• **Text passage**
-*-*-
The initiative was “enormously successful,” Feiler says, pointing to a study, “The Impact of Rosenwald Schools on Black Achievement,” conducted by the Federal Reserve Bank of Chicago. “Their data shows that prior to World War I there was a large white/Black educational gap in the South. But that gap decreases precipitously between World War I and World War II, and the single greatest driver is Rosenwald schools.”

In addition, he says, many of the leaders and foot soldiers of the ensuing civil rights movement were the product of these schools. “Medger Evars, Maya Angelou, multiple members of the Little Rock 9, the people behind the litigation of Brown v. Board of Education, John Lewis, they all went to Rosenwald Schools.”

John Lewis, a civil rights leader and U.S. Congressman who died in 2020, was a former Rosenwald School student.

Former Georgia Congressman Lewis had attended Dunn’s Chapel School in Pike County, Alabama, and wrote the foreword to Feiler’s book shortly before his death in 2020. “I was hungry to learn. I was absolutely committed to giving my all in the classroom,” the civil rights leader wrote of his bare bones, Rosenwald-funded school, which had no running water. “My parents would describe education in almost mythical terms, that it offered the keys to the kingdom of America, that it offered the keys to a better life and to the opportunity so long denied our race.” He added: “Our school had a small library, and biographies were my favorite … stories that opened my eyes to the world beyond Pike County.”

The power of individual action

“A Better Life for Their Children” features 26 of Feiler’s photographs along with the stories behind them, tracing the broad history of the school building program, which helped to build 382 schools in 56 Virginia counties and four cities. “The VMHC has also organized a Virginia-specific component to amplify Andrew Feiler’s story,” says Sherry. “We also include the recreation of a classroom that kind of evokes what a typical Rosenwald schoolroom would look like, as well as interpretive materials that address the specific experience of Rosenwald schools in Virginia.”

In addition to oral histories, collected with the help of William and Mary College’s Bray School lab, there are artifacts that bring different Virginia schools to life: a dress worn by a Cape Charles Elementary student when she graduated from seventh grade, a school bell that told students at Goochland’s Second Union School that it was time for class. “There are some wonderful, engaging recollections of school days,” Sherry says. “But there are also poignant stories. Some alumni talk about how they didn’t know segregation existed until they went downtown and tried to buy ice cream from the local shop owner, or wanted to sit in the front of the bus and were told to go to the back. It was powerful to hear how these black Virginians learned about segregation and their place in an American society ruled by racism.”

Interior, Emory School – Hale County, Alabama c. 1915-1962

The Rosenwald program was one of the most transformative educational initiatives of the 20th Century, Sherry maintains. “But it’s not a story that people really know about any more, The program ended in 1932 and many of the schools weren’t necessarily titled ‘Rosenwald schools.’ I’ve met some alumni who said that they didn’t even know at the time they were attending a Rosenwald school.”
-*-*-
• **Record extracts**
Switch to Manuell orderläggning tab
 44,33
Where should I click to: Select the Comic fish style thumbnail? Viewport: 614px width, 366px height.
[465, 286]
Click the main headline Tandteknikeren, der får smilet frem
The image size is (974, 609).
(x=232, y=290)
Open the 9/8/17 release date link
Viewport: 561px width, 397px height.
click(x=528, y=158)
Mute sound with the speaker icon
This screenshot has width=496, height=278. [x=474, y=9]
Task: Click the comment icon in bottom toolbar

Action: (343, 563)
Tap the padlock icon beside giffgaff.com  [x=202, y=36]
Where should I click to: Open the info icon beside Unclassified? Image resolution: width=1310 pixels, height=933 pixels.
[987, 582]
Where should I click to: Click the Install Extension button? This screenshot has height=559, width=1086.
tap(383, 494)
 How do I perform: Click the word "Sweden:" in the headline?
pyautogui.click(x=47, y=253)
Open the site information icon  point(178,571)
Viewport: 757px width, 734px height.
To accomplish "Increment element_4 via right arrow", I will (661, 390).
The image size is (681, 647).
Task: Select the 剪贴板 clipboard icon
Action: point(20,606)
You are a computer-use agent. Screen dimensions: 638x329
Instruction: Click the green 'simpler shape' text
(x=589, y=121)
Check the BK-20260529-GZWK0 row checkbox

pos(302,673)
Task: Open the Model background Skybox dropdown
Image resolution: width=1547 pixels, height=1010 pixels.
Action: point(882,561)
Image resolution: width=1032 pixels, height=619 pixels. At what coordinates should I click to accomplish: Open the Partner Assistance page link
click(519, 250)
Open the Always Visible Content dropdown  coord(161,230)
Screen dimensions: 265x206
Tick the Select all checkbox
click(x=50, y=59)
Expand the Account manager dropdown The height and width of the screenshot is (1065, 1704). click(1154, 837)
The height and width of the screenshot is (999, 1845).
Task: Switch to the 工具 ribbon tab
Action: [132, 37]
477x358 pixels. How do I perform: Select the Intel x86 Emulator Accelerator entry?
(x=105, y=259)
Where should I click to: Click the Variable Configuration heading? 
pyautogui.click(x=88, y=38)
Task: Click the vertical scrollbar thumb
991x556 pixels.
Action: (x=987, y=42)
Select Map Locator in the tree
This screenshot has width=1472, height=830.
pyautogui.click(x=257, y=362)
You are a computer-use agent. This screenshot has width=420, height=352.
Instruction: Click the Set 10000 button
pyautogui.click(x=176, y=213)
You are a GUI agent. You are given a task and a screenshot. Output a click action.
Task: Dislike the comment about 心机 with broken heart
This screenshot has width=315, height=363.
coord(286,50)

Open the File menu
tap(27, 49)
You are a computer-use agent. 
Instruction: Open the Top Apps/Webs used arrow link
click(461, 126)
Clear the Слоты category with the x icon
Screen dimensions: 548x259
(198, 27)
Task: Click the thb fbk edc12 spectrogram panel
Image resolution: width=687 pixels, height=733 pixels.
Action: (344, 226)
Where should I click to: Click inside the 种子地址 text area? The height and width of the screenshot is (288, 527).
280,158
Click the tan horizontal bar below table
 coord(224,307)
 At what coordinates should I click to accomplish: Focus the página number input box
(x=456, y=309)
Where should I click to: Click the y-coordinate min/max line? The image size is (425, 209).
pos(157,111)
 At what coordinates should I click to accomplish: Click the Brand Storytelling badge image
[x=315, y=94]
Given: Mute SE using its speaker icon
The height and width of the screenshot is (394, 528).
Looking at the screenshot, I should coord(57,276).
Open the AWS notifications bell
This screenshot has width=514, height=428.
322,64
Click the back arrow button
-*-*-
• **Given request 1**
Repeat the passage on Rosenwald schools from "In addition, he" up to and including "Rosenwald School student.".
• **Given request 2**
According to Sherry in the passage on Rosenwald schools, why is the Rosenwald story not widely known today?
• **Given request 3**
Write the next part of the passage on Rosenwald schools, picking up after its last sentence.
The records have no connection to the passage on Rosenwald schools.

• **Reply 1**
In addition, he says, many of the leaders and foot soldiers of the ensuing civil rights movement were the product of these schools. “Medger Evars, Maya Angelou, multiple members of the Little Rock 9, the people behind the litigation of Brown v. Board of Education, John Lewis, they all went to Rosenwald Schools.”

John Lewis, a civil rights leader and U.S. Congressman who died in 2020, was a former Rosenwald School student.

• **Reply 2**
The program ended in 1932, and many of the schools weren't necessarily titled "Rosenwald schools." Some alumni didn't even know at the time that they were attending one.

• **Reply 3**
“They didn’t call it ‘Rosenwald schools’ because Julius Rosenwald was a modest man and didn’t put his name on things,” Feiler adds. “But the communities ended up referring to them that way because obviously it was a significant source of funding.”

When Julius Rosenwald and Booker T. Washington met in 1911, the photographer says, it was before the Great Migration, when African Americans began moving North to escape the oppression of the Jim Crow South. That didn’t begin until later in that decade. At that time, 90% of the nation’s African Americans lived in the South, and their public schools, when they had them, were mostly given a fraction of the funding provided for white children. Feiler: “It’s important to remember that baseline, the depth of the problem they are solving really is significant.”

In the end, more than 700,000 Black children across the South were educated through the program, before Rosenwald’s funding ended with his death in 1932. It’s a story that should inspire us today, the photographer maintains.

“We live in a deeply divided America, but in 1912, in the depths of Jim Crow, Julius Rosenwald and Booker T. Washington are reaching across divides of race, religion and region and fundamentally transforming this country for the better. I think there is a lesson in there for all of us who are crying out for change in America. And that lesson is that individual actions matter, individual actions change the world.”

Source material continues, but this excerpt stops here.